When I turned toward him, he was right there behind me, grabbing my head and kissing me hard. His tongue snaked around in my mouth, his hands going down my sides, cupping underneath my ass until he pressed me up against the door.
It was different now. It had been wrong before and I knew that but now it was another shade of wrong that was about more than just me. It was about Camden. I couldn’t do this to him knowing what I knew now, what I should have always, always known. Even if Camden didn’t want anything to do with me after this was all over, it couldn’t even be an option. This had to stop.
“Ellie,” Javier whispered as he pulled his lips away and started biting down my neck. I felt powerless, frightened and cold. “Ellie, I need you. I missed you.”
Lies, lies. Too many lies. His fingers went down to my thighs, gathering up the length of my dress.

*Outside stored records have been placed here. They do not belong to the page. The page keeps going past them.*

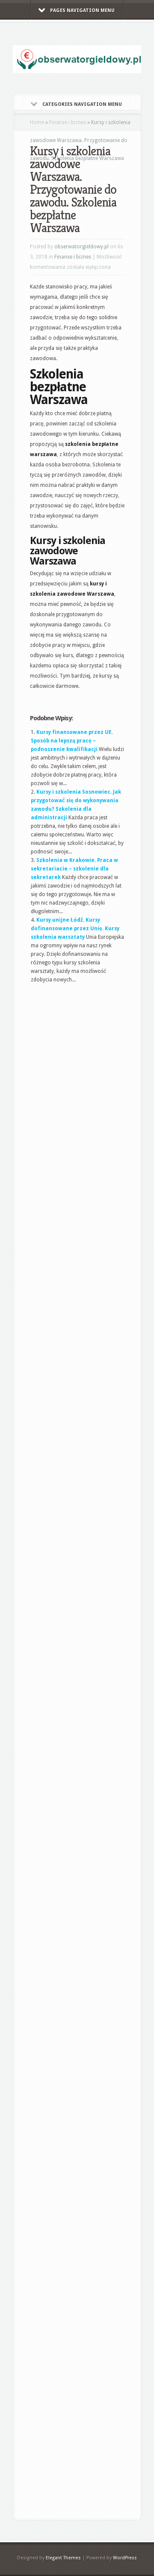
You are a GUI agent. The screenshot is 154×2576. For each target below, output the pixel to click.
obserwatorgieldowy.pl (81, 247)
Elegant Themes (63, 2558)
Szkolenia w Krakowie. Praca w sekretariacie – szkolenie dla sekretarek (74, 868)
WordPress (125, 2558)
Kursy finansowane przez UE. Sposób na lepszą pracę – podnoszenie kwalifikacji (72, 740)
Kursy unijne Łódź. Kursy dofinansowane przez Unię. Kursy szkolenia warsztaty (75, 928)
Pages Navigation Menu (82, 10)
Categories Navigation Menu (82, 104)
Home (37, 122)
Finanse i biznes (67, 122)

His other hand went to his pants, started undoing his fly.
“Javier,” I said, trying to keep my voice steady. “This isn’t the time.”

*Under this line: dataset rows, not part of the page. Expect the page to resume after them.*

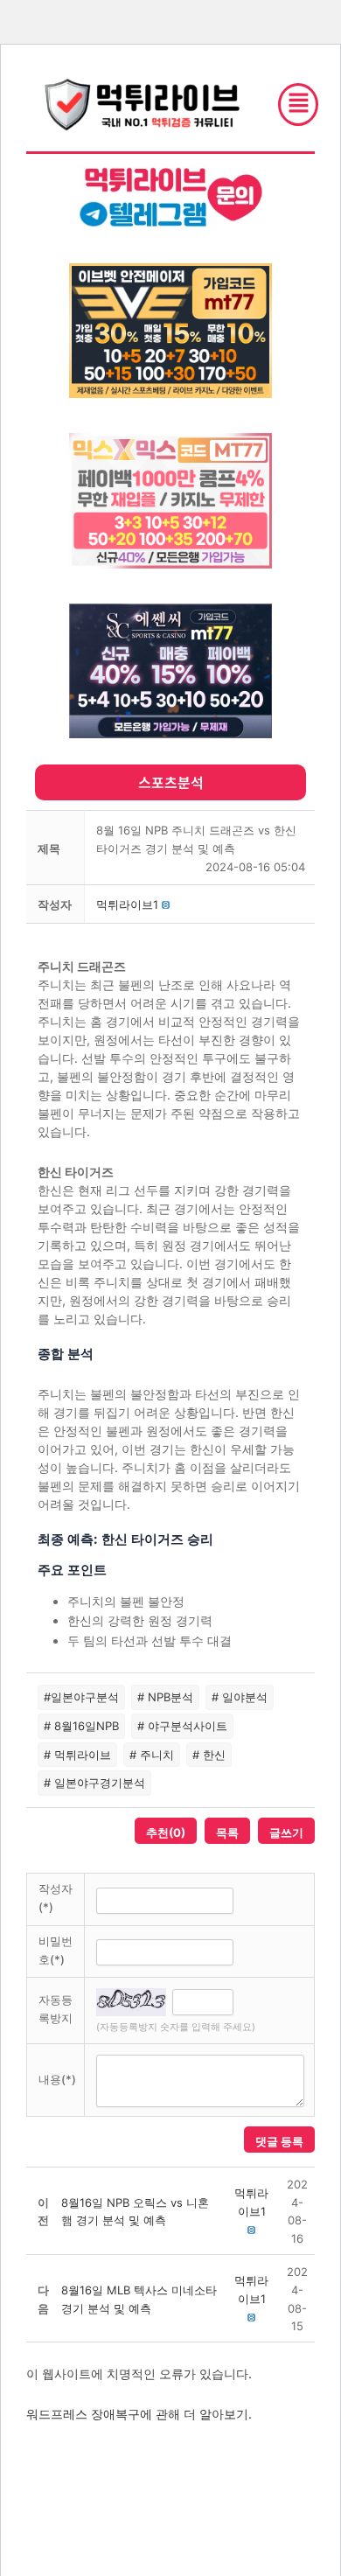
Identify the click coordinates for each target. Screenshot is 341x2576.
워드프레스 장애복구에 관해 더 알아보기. (139, 2413)
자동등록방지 (55, 2009)
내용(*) (57, 2079)
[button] (127, 904)
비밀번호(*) (55, 1950)
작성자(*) (55, 1897)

“There’s always time for this,” he said, nipping at my collarbone, near the edge of the razor blade. I held my breath, dying inside.
“No,” I said. I ducked under his arm and went to the opposite side of the bathroom, hands at the wall.
He had his c*ck in his hand, stroking it, the look on his face one of lust and madness.
His smile was lopsided, wickedly amused. “No? You don’t get to say no, Ellie.”
I narrowed my eyes at him, pulled down my dress. “I’m saying no now. Don’t you want to know how my f**king date with Travis went last night? Don’t you want to know if he touched me, threatened me, hurt me?”
He looked taken aback, enough so that he put his dick away and zipped up his fly. He walked over to me, smoothing back his hair. “Okay. If it’s so important for you to tell me, but I already heard it from Enrico.”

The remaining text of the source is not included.